This section presents our experiments’ dataset and the evaluation of experimental results with some analysis. We demonstrate the advantage of our proposed framework by comparing it to the baseline models. We explore the effectiveness of each component of our framework and provide a case study to illustrate the explainability.

4.1 Dataset Description

We conducted the experiments on the real-world OEMR dataset with 5134 records collected by Aier Eye Hospital. After discussion with ophthalmologists, we select six common eye diseases to test the diagnostic ability of our model, including cataract(CAT), glaucoma, diabetic retinopathy(DR), dry eye syndrome(DES), pterygium, and meibomian gland dysfunction(MGD). The data set is divided into a training set, validation set, and test set according to the proportion of 70%, 15%, 15%, respectively.

4.2 Baseline Methods

To comprehensively evaluate the performances of our proposed framework, we selected three baselines and five ablation variants of NEEDED. The baselines are listed as follows: 1) CAML [20]: The CAML is a CNN-based model which integrate label-wise attention to obtain the label-specific representations. 2) LSTM-Att [7]: LSTM-Att combines LSTM and attention mechanism to capture important semantic information in the input for prediction. 3) BERT [21]:BERT is the representative of the pre-trained models, we use BERT and an pooling layer to obtain the representation of input. We also proposed five variants of NEEDED which are listed as follows: 1) w/o p: ablated the pre-processing steps. 2) w/o c: ablated the hierarchical transformers and replaced it with vanilla transformer. 3) w/o s: ablated the sentence-level transformers. 4) w/o l: ablated the attention mechanism and label embedding in predictor. 5) w/o w: both ablated the hierarchical transformers and the attention based predictor.

4.3 Experiment Settings

In experiments, we set the transformer layer number $N_{w}$ to 5, the multi-head number to 8, and the dimension size $d_{model}$ to 256. For the detail of NEEDED training, we use AdamW [22] optimizer with learning rate of $1\times 10^{-4}$ , and set the batch size as 32, AdamW weight decay as $1\times 10^{-2}$ . The dropout rate is set to 0.1 to prevent overfitting. For all models, we train and test them multiple times with different random seeds under their optimal hyperparameters and report their performance and standard deviation. In the following experiments, all methods are implemented by PyTorch, and all experiments are conducted on a Linux server with an AMD EPYC 7742 CPU and one NVIDIA A100 GPU.

Table 1: The overall comparison experiments. For a fair comparison, we equipped three baselines with the preprocessing and marked them with

{(\cdot)}^{\rho}

. The best performance is marked by bold, and the runner up is marked by underlines.

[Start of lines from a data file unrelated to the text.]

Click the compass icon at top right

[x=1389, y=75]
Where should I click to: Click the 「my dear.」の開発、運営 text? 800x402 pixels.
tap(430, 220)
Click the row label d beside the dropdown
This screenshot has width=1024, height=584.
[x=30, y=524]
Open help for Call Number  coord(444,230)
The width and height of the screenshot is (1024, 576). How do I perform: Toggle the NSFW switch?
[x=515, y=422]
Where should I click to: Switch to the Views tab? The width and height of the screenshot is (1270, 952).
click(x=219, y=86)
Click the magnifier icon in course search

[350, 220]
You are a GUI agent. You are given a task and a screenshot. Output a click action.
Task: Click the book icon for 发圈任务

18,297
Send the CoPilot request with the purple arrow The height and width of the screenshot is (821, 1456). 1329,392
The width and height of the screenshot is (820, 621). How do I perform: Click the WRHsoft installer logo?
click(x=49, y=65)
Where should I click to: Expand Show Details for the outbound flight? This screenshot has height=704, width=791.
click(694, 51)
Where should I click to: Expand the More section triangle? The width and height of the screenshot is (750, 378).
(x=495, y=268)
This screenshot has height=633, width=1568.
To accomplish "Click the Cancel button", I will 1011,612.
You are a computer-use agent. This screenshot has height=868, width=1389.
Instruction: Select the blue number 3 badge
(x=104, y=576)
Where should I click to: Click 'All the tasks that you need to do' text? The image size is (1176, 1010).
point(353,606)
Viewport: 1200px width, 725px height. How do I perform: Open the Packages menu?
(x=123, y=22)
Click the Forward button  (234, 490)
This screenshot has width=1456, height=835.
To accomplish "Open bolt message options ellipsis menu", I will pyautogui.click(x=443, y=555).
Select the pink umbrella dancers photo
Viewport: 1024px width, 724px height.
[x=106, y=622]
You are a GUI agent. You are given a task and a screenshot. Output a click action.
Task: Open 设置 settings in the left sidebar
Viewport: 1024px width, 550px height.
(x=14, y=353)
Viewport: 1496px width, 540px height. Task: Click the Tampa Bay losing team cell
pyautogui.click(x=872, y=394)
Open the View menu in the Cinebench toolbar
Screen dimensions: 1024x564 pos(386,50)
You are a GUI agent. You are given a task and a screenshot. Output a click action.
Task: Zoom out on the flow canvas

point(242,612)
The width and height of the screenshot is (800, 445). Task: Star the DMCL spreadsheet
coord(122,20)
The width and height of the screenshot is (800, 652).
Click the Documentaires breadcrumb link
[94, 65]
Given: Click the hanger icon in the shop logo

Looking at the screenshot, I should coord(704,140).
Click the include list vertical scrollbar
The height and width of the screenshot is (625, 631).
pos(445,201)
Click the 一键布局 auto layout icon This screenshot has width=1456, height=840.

Models	Macro-F1	Micro-F1	Macro-AUC	Micro-AUC
BERT	81.21_±0.40	84.28_±0.78	92.55_±0.43	95.61_±0.22
CAML	83.71_±0.57	81.22_±0.80	94.32_±0.61	96.09_±0.20
LSTM-Att	81.55_±0.74	80.29_±0.70	93.50_±0.39	95.68_±0.23
BERT^ρ	87.39_±0.72	89.73_±0.34	95.73_±0.33	97.33_±0.19
CAML^ρ	88.49_±0.42	90.53_±0.33	96.10_±0.18	97.59_±0.14
LSTM-Att^ρ	88.19_±0.61	91.11_±0.44	97.16_±0.23	98.14_±0.12
w/o p	82.59_±0.76	82.37_±0.78	94.85_±0.10	96.46_±0.09
w/o c	87.96_±0.73	89.80_±0.44	97.14_±0.26	98.00_±0.19
w/o s	88.19_±0.50	91.31_±0.34	96.85_±0.15	97.89_±0.08
w/o l	89.29_±0.65	91.88_±0.49	96.40_±0.19	97.67_±0.20
w/o w	87.29_±0.59	90.58_±0.36	96.13_±0.22	97.51_±0.17
NEEDED	90.25_±0.48	92.61_±0.27	97.92_±0.15	98.59_±0.10

4.4 Experiment Results

These experiment aims to answer the following questions: Q1:How is the performance of NEEDED in compared with other baseline methods? Q2: How is each component of NEEDED impact the model performance? Q3: What is the impact of distinguishing the descriptions of different eyes in preprocessing? Q4: What is the impact of filtering the asymptomatic templated descriptions? Q5: How is the explainablity of our proposed model? Beside this, we also conduct the hyperparameter senetivity study.

4.4.1 RQ1: Overall Comparison

The goal of the first experiment is to compare the performance of the NEEDED and baseline models on the ADED task. In this comparison, we used Macro-F1, Micro-F1, Macro-AUC, and Micro-AUC as evaluation metrics, which are widely used in multi-label classification problems [11, 20, 23, 24]. The results are shown in Table 1. From the overall results, we observed that: First, our framework achieves the best performance in overall evaluation metrics, showing it is better at extracting disease-related information from the OEMR document. Second, our model performs better than w/o c by learning both word-level and sentence-level dependencies and preserving text type information. Third, BERT as pre-trained model does not perform as well as other baseline models on most metrics, probably due to the large gap between the text in its pre-training corpus and the OEMR documents.

4.4.2 RQ2: Ablation Study of NEEDED

To explore the effectiveness of each part of our framework, we conduct ablation experiments. We observed that our framework outperforms all its variants, illustrating that each component in our framework is indispensable. In addition to this, there are the following points: First, compared to our model, both w/o c and w/o w show a significant performance drop due to the fact that they both remove the hierarchical Transformer. Meanwhile, w/o c is better than w/o w in most metrics because it retains the attention-based predictor. Second, w/o s outperforms w/o w in all metrics and w/o c is better than w/o w in most metrics, indicating the effectiveness of attention-based predictor which can capture disease-specific information. Third, although the performance of w/o l is degraded compared to our framework, it performs better than w/o w in all metrics. This is because it removes the attention-based predictor while retaining the hierarchical Transformer, indicating the importance of learning the dependency between sentences. Fourth, w/o p is the worst and has a very significant degradation compared to the other models because it removes the preprocessing component, resulting in clutter and sparsity of information in the model input.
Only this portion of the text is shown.